To understand how Diana, coyly blinking behind her fringe, came to be standing on the steps of Buckingham Palace preparing to wed Charles, you have to go back to 1969.
In the late '60s, the marriage between her parents, Johnnie Spencer, Viscount Althorp and Frances, Viscountess Althorp was in tatters. While there were many problems in their union, Frances' affair with wallpaper heir Peter Shand Kydd was the nail in the coffin.
The youngest Spencer daughter, Diana, would hide behind the door of the drawing room, listening to "the distressing sounds of a violent parental row", according to one of her biographers.
Johnnie essentially kicked Frances out, leaving her four young children at home with their father.
In 1969, Johnnie was granted custody of the Spencer children after a two-year court case, his case considerably helped by one witness: Frances' own mother Lady Ruth Fermoy.
Lady Fermoy, who was also one of the Queen Mother's ladies-in-waiting, was a considerable factor in the decision for Frances to be largely excised from her very young children's lives.
The impact was profound.
In a recent interview with Diana's brother Charles, Earl Spencer, he painted a bleak, heart-rending picture of their "unhappy childhood" which he found "agonising and horrible".
Of his mother's leaving, Spencer said: "While she was packing her stuff to leave, she promised Diana [then aged 5] she'd come back to see her. Diana used to wait on the doorstep for her, but she never came. She could hear me crying down the corridor but was too scared of the dark to come to me."
Is it any wonder then that, after finishing high school, being dispatched for the de rigueur stint at a Swiss finishing school and pitching up in London in 1979 that the Mills & Boon-loving teenager was gasping to find the sort of consuming, deeply nurturing relationship?
Charles and Diana had first met one another when he was dating her sister Lady Sarah. However, by the late '70s the palace was despairing of finding Charles not only a suitable bride but a woman who would actually say "yes".
While he (allegedly) managed to enjoy a steady stream of steamy entanglements, none of the women from his smart set seemed even remotely interested in trading their lives for one of hidebound royal protocol and endless ribbon cutting.

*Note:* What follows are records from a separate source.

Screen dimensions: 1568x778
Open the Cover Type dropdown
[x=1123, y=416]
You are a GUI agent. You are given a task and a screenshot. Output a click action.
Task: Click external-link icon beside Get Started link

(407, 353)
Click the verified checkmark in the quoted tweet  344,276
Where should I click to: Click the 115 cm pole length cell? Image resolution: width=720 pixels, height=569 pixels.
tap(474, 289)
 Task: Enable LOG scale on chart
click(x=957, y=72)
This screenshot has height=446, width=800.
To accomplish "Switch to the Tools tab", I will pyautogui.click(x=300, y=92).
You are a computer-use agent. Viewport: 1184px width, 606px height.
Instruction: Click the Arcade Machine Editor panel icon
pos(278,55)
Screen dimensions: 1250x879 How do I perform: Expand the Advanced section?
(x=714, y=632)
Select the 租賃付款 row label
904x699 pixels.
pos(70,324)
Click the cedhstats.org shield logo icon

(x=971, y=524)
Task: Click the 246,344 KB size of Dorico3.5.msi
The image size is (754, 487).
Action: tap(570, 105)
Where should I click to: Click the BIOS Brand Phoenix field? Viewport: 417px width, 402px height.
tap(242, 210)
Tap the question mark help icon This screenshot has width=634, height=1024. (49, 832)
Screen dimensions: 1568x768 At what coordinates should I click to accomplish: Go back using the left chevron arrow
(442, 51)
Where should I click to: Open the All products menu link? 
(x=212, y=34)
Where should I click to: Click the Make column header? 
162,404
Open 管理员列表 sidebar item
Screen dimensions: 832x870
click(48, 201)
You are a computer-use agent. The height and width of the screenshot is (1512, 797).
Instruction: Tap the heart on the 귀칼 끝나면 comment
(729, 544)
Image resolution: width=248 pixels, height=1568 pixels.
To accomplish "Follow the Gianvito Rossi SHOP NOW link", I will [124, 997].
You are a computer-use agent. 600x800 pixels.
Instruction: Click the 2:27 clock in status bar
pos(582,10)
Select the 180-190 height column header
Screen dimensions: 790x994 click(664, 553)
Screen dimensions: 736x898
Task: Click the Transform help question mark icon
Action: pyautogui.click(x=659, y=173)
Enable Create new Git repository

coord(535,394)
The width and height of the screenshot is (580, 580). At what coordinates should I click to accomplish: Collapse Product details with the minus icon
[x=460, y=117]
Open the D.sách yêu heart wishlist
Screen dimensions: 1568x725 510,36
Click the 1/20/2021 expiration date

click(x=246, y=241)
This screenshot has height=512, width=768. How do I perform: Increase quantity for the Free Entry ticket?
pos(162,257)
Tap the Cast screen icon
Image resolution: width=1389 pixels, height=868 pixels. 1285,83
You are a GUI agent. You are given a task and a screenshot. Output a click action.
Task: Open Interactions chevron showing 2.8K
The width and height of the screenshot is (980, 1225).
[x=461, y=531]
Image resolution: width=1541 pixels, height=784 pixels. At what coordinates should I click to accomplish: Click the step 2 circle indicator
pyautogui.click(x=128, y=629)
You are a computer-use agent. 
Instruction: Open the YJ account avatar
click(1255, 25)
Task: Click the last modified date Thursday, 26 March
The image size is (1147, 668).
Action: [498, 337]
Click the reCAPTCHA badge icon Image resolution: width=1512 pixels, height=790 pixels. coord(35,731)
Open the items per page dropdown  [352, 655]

(Probably not helping things was this salacious curio offered up by biographer (and friend of Diana's) Tina Brown in her book, The Diana Chronicles: "The buzz among the exes was that the Prince was not a great lover – 'not even a very good one', blabbed a model who lived with one of his occasional 'boffs' in the 1970s.")
In 1978, her other sister Lady Jane married Robert Fellowes (who went on to be the Queen's longtime private secretary). The Queen Mother was in attendance at the society do and it has been claimed that by this stage the 78-year-old had put together a "watch list" of potential brides for Charles which included the name Lady Diana Spencer.
In retrospect, the Wales union bears more and more resemblance to some sort of arranged marriage. As Brown has written. "By 1980, if Diana hadn't existed they would have had to invent her."
A series of carefully staged invitations to the teenager followed and after allegedly only having ever met one another (as adults) 12 or 13 times, in February of 1981 came The Question, followed in February by The Ring and The Interview. (To be closely followed post-wedding by The Misery, The War And The Divorce.)
For Charles, finally slipping one of royal jeweller Garrard & Co's whoppers on to the finger of some toff girl meant a reprieve from the pressure he was facing from his family, especially his father, to get a wriggle on and wed.
In 1994, journalist Jonathan Dimbleby wrote an authorised biography of the Prince, revealing that Philip had written to Charles giving him an "ultimatum" over his relationship with Diana.
"The Prince, in a state of emotional confusion, clung to these calculations. The pressures on him began to sweep him toward his destiny," Dimbleby wrote.
Tom Bower, in his book The Rebel Prince, claims that Charles "saw his father as an emotional gangster".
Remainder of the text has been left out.